Trecho do texto:
--
O Reino da Dinamarca pede ao Tribunal de Justiça que anule o acórdão recorrido.

23

A República da Estónia pede que o Tribunal de Justiça se digne:

a título principal, negar provimento ao recurso;

a título subsidiário, remeter o processo ao Tribunal Geral, para que este se pronuncie sobre os fundamentos apresentados por este Estado-Membro em primeira instância, que não foram apreciados no acórdão recorrido; e

condenar a Comissão nas despesas.

24

A República Checa pede que o Tribunal de Justiça se digne:

negar provimento ao presente recurso e

condenar a Comissão nas despesas.

25

A República da Letónia pede ao Tribunal de Justiça que negue provimento ao presente recurso.

Quanto ao presente recurso

26

A Comissão suscita quatro fundamentos de recurso, relativos, em primeiro lugar, a um erro de direito no exame da admissibilidade do recurso de anulação e, em segundo lugar, a um erro de direito na interpretação dos artigos 9.°, n.os 1 e 3, e 11.°, n.o 2, da Diretiva 2003/87. Em terceiro lugar, o Tribunal de Primeira Instância fez uma interpretação errónea do princípio da boa administração e, em quarto lugar, cometeu um erro na qualificação jurídica dos artigos 1.°, n.os 1 e 2, 2.°, n.os 1 e 2, e 3.°, n.o 1, da decisão controvertida, ao considerar que estas disposições não eram autonomizáveis das demais disposições dessa decisão.

Quanto ao primeiro fundamento, relativo a um erro de direito no exame da admissibilidade do recurso de anulação

Argumentos das partes

27

A Comissão alega que, ao aceitar a admissibilidade do recurso de anulação no que diz respeito aos artigos 1.°, n.os 3 e 4, 2.°, n.os 3 e 4, e 3.°, n.os 2 e 3, da decisão controvertida, o Tribunal de Primeira Instância violou o artigo 21.o do Estatuto do Tribunal de Justiça da União Europeia e o artigo 44.o, n.o 1, alínea c), do Regulamento de Processo do Tribunal Geral.
--
Linhas de dados:

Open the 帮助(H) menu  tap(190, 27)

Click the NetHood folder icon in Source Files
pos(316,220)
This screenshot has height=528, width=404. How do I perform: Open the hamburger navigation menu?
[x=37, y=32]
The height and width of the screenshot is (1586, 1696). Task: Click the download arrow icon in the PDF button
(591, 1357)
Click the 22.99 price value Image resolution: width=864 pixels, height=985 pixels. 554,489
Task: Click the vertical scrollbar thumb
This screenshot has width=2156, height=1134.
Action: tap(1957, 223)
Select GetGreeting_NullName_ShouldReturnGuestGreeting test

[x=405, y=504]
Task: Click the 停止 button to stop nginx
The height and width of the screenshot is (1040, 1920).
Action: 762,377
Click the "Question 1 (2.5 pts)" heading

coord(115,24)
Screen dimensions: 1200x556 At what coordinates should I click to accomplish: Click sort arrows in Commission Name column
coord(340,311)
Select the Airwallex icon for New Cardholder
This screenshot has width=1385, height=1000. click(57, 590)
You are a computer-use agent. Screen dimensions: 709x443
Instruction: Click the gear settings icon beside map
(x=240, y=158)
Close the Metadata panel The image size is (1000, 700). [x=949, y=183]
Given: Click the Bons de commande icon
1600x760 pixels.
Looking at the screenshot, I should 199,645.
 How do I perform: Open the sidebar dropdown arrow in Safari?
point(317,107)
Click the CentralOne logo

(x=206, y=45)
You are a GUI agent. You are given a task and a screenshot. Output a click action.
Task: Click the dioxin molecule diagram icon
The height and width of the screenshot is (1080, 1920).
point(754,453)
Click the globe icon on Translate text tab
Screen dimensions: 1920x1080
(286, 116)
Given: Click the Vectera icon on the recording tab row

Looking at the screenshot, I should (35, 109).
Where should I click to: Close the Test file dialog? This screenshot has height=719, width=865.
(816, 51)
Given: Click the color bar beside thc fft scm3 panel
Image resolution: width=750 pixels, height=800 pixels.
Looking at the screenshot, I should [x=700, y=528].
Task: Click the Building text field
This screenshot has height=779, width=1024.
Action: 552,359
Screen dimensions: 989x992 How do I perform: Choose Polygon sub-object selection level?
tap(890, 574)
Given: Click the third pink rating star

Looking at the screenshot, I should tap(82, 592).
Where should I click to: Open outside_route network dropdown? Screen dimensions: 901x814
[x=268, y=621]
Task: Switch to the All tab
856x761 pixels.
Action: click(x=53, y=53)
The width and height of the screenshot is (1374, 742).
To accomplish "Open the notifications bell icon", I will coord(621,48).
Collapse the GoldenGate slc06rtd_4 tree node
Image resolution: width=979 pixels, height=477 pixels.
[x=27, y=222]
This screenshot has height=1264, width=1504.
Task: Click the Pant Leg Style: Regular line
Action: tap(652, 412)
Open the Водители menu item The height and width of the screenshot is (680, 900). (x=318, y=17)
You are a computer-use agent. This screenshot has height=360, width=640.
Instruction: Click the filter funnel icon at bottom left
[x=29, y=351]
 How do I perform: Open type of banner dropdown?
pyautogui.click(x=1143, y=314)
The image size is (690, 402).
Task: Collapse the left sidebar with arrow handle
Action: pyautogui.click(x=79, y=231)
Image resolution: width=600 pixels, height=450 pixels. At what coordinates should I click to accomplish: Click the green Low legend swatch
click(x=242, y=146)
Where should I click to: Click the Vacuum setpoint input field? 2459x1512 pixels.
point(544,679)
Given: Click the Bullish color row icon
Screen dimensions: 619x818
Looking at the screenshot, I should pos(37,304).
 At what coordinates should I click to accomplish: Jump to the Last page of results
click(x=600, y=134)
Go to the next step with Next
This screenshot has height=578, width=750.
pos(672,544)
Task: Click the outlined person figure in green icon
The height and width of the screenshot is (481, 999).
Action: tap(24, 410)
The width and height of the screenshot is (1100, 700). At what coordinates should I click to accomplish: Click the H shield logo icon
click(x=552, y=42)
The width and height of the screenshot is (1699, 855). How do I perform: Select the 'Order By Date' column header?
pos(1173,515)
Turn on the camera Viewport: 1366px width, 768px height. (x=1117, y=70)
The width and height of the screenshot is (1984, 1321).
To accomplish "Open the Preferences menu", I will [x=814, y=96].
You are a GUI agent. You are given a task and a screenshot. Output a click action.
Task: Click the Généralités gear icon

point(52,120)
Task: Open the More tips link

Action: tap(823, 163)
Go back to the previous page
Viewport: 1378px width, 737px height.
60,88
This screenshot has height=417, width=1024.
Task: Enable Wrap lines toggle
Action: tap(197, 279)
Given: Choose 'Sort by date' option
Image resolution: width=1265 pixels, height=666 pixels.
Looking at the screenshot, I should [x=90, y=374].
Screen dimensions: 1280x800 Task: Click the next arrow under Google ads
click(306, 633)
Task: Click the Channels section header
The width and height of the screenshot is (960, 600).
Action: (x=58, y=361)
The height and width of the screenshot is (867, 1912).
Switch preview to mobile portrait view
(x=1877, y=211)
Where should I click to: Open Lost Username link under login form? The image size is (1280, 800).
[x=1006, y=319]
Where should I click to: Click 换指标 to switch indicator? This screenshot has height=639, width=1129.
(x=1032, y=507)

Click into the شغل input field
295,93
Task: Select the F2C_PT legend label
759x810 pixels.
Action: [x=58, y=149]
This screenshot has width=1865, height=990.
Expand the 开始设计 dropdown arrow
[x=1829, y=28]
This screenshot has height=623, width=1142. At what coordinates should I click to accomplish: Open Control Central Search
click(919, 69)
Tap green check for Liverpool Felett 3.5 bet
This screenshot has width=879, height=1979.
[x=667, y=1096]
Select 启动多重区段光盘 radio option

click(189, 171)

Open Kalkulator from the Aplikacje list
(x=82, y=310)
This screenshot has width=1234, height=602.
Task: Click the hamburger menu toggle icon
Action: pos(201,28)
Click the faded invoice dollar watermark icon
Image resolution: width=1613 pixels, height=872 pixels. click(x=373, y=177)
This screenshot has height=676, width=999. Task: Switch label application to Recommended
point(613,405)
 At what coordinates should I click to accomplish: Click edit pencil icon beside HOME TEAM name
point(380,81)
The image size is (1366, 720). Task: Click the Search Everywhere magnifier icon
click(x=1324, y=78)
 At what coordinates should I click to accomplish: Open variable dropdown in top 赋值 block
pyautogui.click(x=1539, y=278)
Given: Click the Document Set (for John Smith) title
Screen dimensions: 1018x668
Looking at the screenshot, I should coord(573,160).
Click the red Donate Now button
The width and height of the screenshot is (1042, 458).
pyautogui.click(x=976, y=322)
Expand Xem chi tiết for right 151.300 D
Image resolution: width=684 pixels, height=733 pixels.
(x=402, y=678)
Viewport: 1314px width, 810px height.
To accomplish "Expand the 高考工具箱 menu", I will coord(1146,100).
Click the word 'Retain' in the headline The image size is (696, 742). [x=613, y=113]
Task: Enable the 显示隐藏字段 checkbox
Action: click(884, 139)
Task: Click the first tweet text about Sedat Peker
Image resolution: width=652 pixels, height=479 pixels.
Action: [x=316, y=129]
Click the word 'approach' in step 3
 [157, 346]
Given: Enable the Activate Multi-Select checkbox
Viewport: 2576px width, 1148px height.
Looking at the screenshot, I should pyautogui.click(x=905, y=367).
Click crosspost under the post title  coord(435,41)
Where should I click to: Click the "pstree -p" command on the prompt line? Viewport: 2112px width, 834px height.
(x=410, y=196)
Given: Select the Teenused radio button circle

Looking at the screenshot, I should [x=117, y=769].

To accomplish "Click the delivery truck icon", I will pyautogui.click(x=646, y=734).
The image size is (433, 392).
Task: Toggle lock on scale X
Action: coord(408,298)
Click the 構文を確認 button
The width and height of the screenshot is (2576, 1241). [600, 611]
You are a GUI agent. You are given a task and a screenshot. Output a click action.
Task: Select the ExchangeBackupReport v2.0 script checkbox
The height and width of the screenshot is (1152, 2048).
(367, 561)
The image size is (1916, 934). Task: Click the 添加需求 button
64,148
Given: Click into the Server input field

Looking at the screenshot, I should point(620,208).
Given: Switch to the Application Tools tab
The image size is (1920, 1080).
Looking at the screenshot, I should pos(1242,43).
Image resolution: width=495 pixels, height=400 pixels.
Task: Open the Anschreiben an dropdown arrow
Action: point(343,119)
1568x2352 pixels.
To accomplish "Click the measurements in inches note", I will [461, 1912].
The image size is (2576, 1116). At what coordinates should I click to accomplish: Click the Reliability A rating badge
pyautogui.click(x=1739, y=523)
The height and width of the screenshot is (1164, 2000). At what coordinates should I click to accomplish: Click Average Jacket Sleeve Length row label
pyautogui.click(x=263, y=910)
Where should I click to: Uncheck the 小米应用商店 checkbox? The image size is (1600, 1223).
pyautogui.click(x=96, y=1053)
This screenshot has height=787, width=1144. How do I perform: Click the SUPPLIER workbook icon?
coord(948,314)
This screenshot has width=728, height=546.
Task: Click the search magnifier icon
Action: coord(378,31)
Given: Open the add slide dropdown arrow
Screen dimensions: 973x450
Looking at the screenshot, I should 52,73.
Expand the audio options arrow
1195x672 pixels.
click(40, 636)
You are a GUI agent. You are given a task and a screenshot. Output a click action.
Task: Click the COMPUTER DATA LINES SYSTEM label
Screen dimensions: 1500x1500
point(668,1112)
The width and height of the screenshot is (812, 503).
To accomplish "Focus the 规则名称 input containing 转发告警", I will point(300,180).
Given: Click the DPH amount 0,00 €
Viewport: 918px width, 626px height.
--
Pedidos:
(1) Transforme em lista curta o parágrafo do trecho que começa com "A Comissão suscita quatro fundamentos", mantendo os fatos principais.
(2) Copie sem nenhuma alteração a parte dos registros que vai da primeira linha até a linha que contém "(x=206, y=45)", com as duas pontas incluídas.

Respostas por tarefa:
(1)
A Comissão apresenta quatro fundamentos de recurso:
- erro de direito no exame da admissibilidade do recurso de anulação;
- erro de direito na interpretação dos artigos 9.°, n.os 1 e 3, e 11.°, n.o 2, da Diretiva 2003/87;
- interpretação errónea do princípio da boa administração pelo Tribunal de Primeira Instância;
- erro na qualificação jurídica dos artigos 1.°, n.os 1 e 2, 2.°, n.os 1 e 2, e 3.°, n.o 1, da decisão controvertida, ao considerá-los não autonomizáveis das demais disposições dessa decisão.

(2)
Open the 帮助(H) menu  tap(190, 27)

Click the NetHood folder icon in Source Files
pos(316,220)
This screenshot has height=528, width=404. How do I perform: Open the hamburger navigation menu?
[x=37, y=32]
The height and width of the screenshot is (1586, 1696). Task: Click the download arrow icon in the PDF button
(591, 1357)
Click the 22.99 price value Image resolution: width=864 pixels, height=985 pixels. 554,489
Task: Click the vertical scrollbar thumb
This screenshot has width=2156, height=1134.
Action: tap(1957, 223)
Select GetGreeting_NullName_ShouldReturnGuestGreeting test

[x=405, y=504]
Task: Click the 停止 button to stop nginx
The height and width of the screenshot is (1040, 1920).
Action: 762,377
Click the "Question 1 (2.5 pts)" heading

coord(115,24)
Screen dimensions: 1200x556 At what coordinates should I click to accomplish: Click sort arrows in Commission Name column
coord(340,311)
Select the Airwallex icon for New Cardholder
This screenshot has width=1385, height=1000. click(57, 590)
You are a computer-use agent. Screen dimensions: 709x443
Instruction: Click the gear settings icon beside map
(x=240, y=158)
Close the Metadata panel The image size is (1000, 700). [x=949, y=183]
Given: Click the Bons de commande icon
1600x760 pixels.
Looking at the screenshot, I should 199,645.
 How do I perform: Open the sidebar dropdown arrow in Safari?
point(317,107)
Click the CentralOne logo

(x=206, y=45)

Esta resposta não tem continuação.